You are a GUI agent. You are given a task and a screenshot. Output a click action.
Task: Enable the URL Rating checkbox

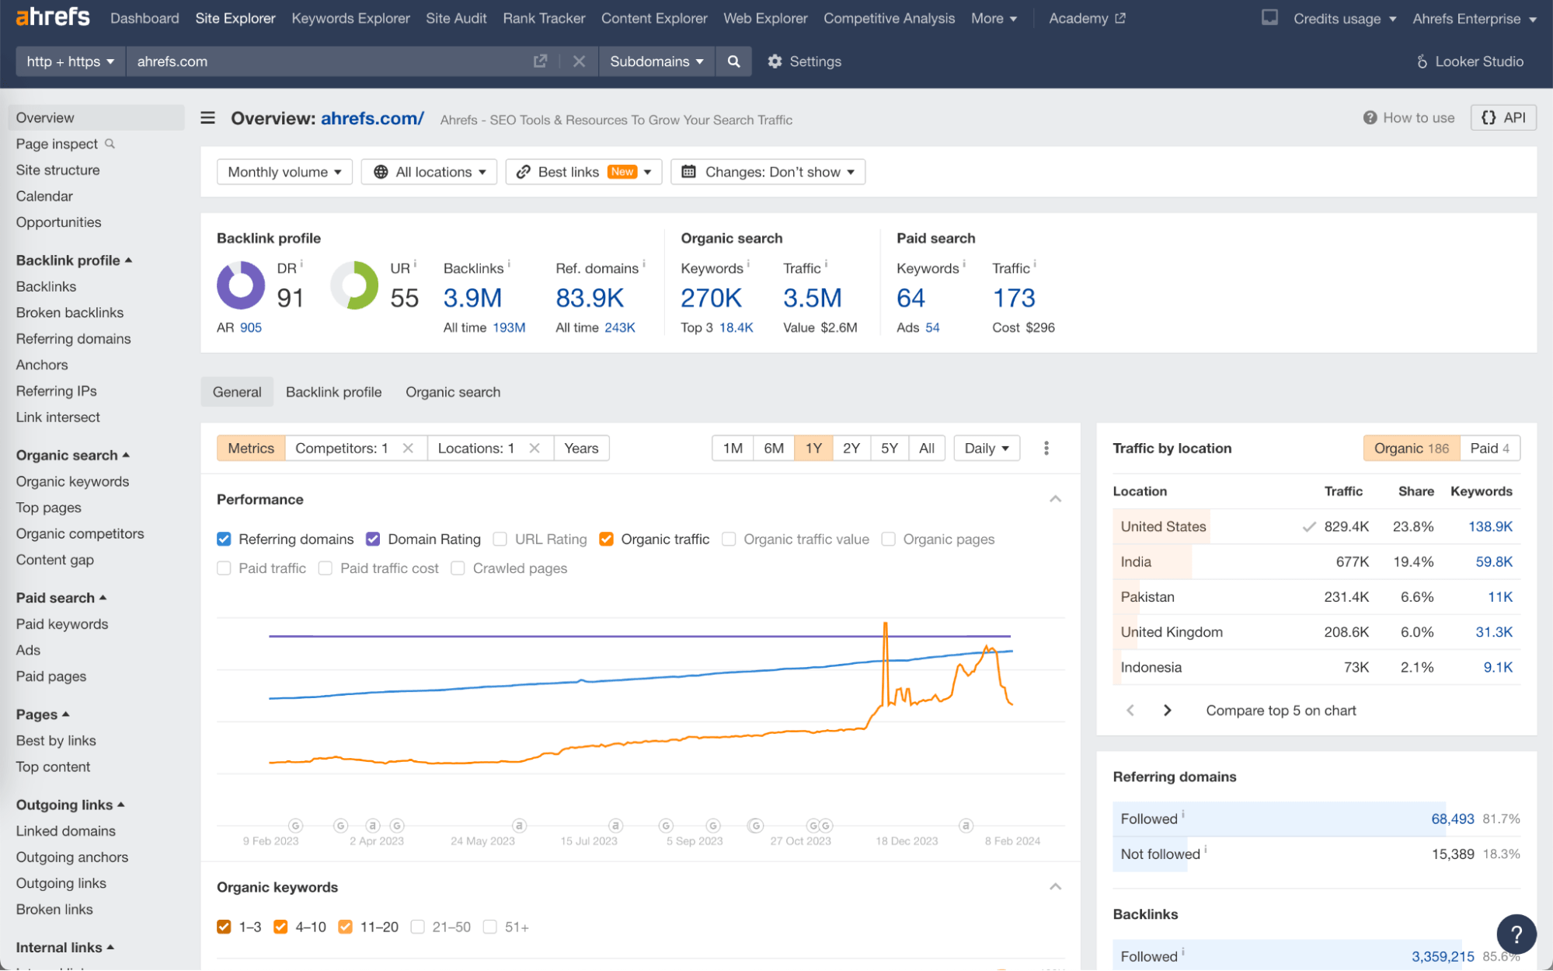pyautogui.click(x=500, y=539)
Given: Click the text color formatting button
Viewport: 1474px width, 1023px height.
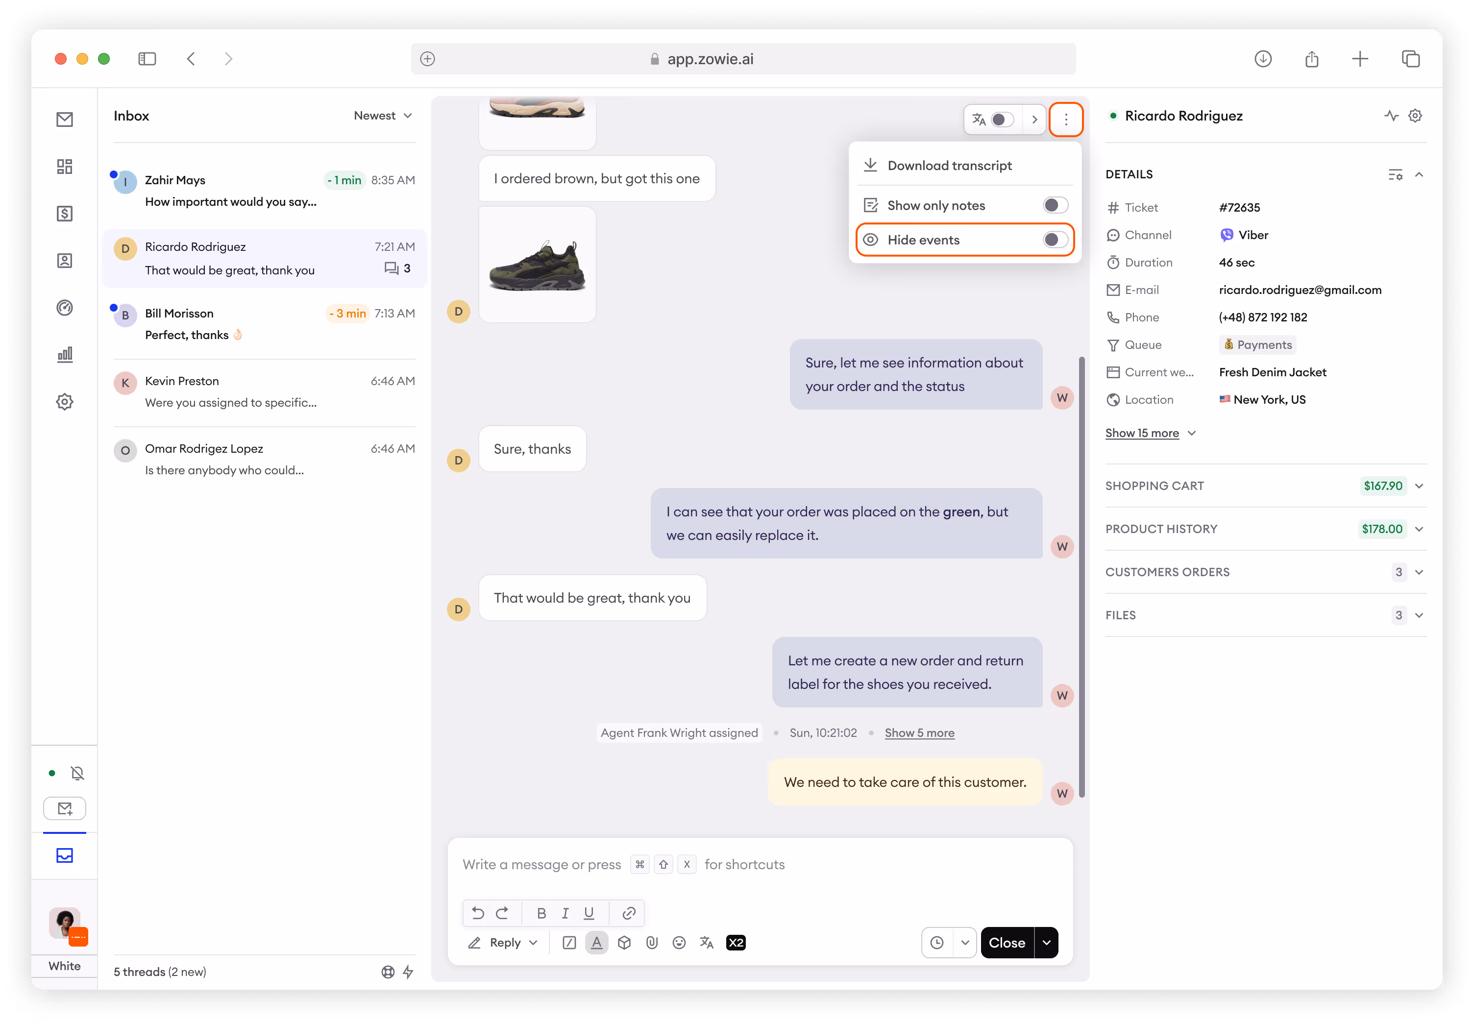Looking at the screenshot, I should (596, 942).
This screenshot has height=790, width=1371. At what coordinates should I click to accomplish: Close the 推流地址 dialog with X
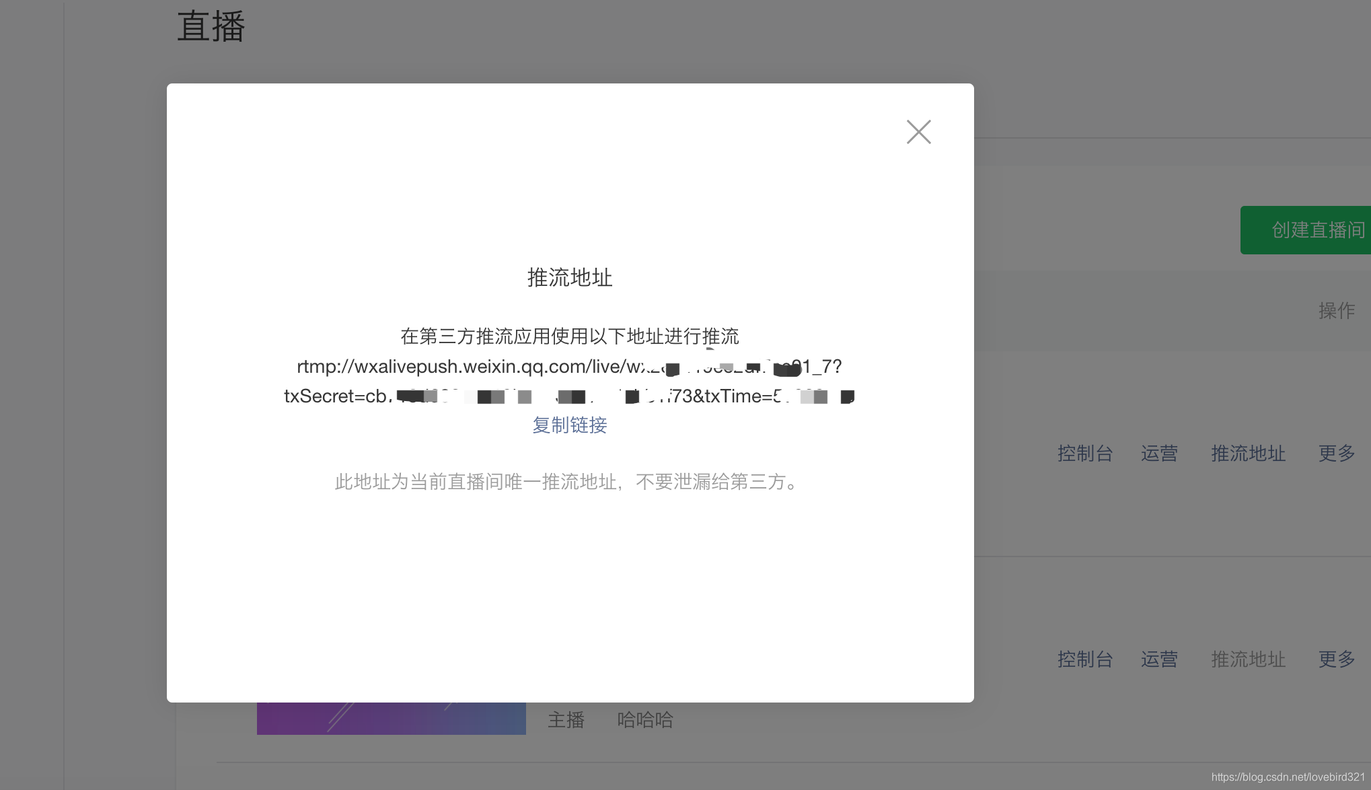(x=918, y=132)
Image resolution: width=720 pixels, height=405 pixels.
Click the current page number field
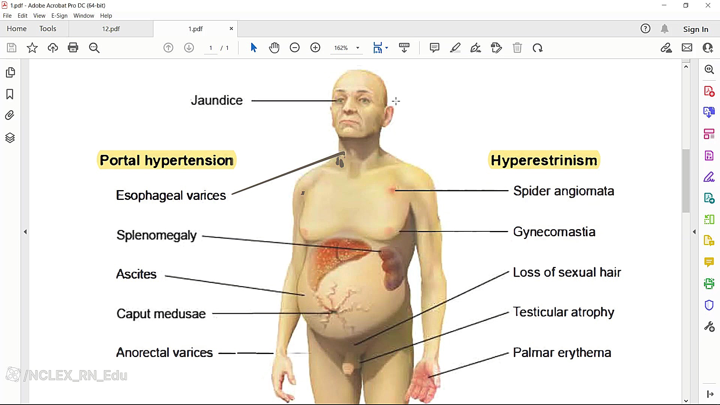click(211, 48)
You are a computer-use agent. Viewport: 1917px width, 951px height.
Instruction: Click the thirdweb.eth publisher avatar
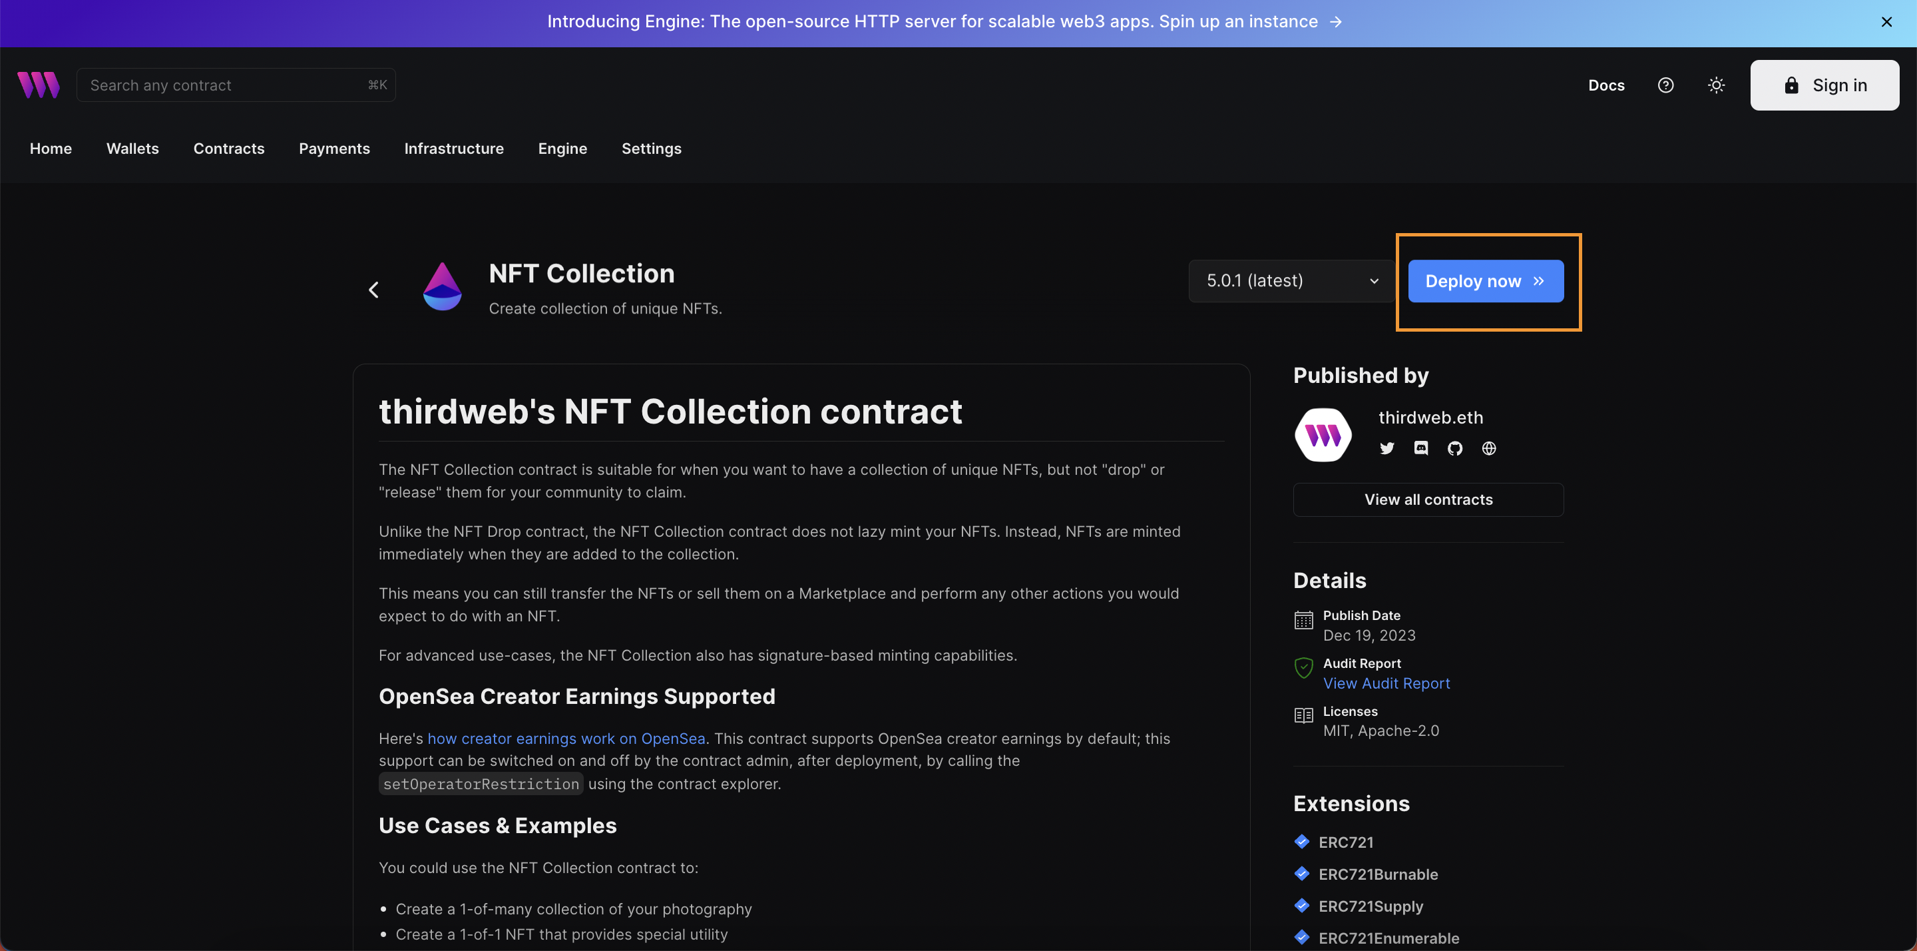[1323, 435]
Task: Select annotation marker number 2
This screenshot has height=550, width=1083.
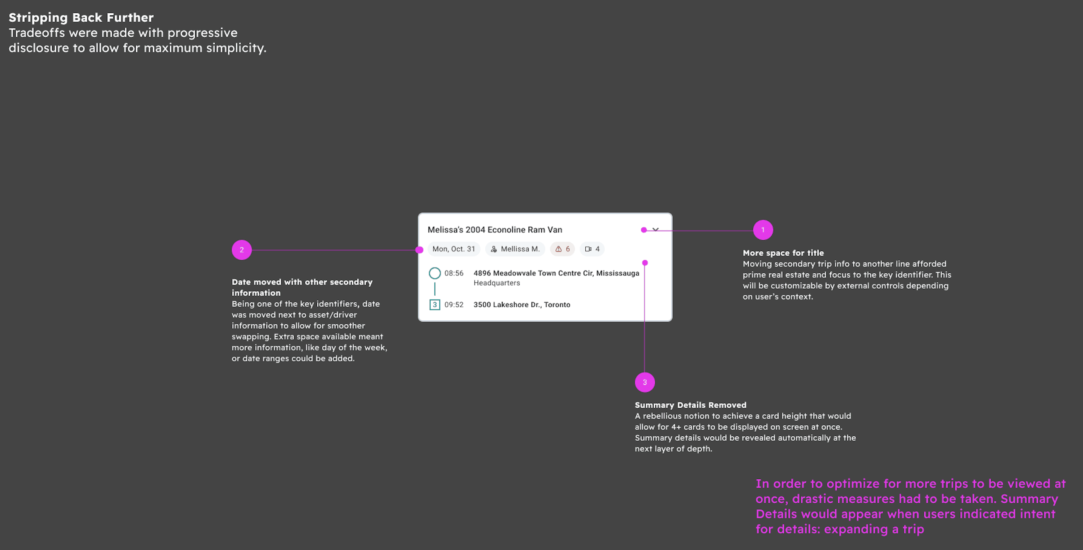Action: click(x=242, y=250)
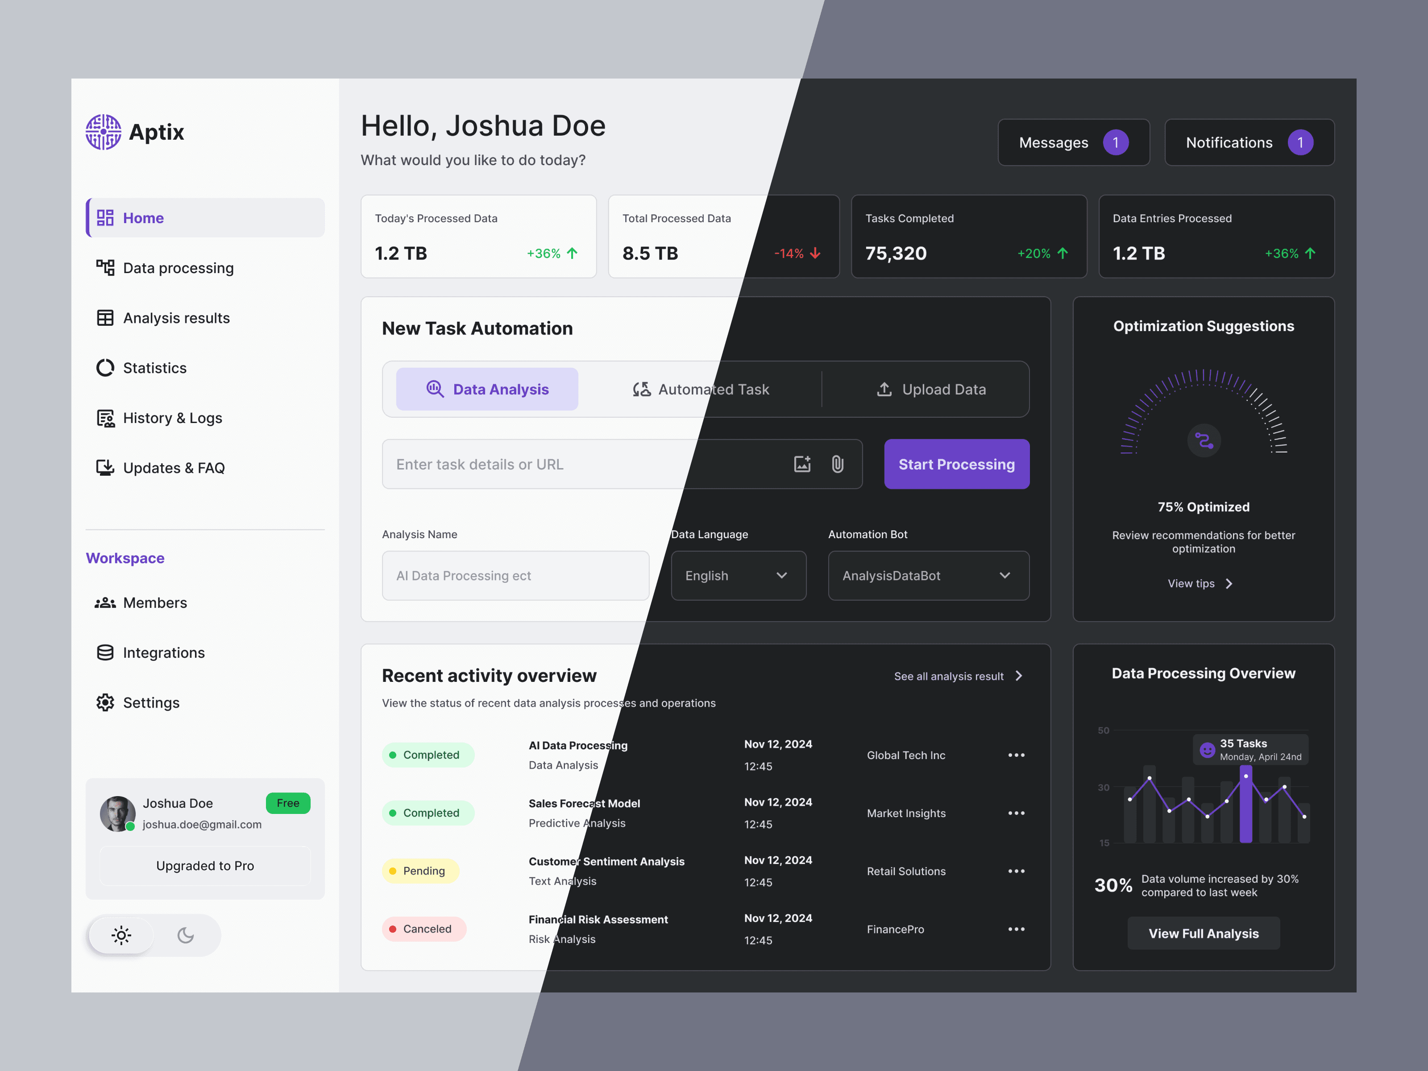Open Statistics from the sidebar
The width and height of the screenshot is (1428, 1071).
(x=154, y=367)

^^^^^^^^

Problem to work on — Return every line of the listing above where "agent" appears.

Task output —
You are a GUI agent. You are given a task and a screenshot. Output a click action.
You are a computer-use agent. Viewport: 1917px width, 951px height.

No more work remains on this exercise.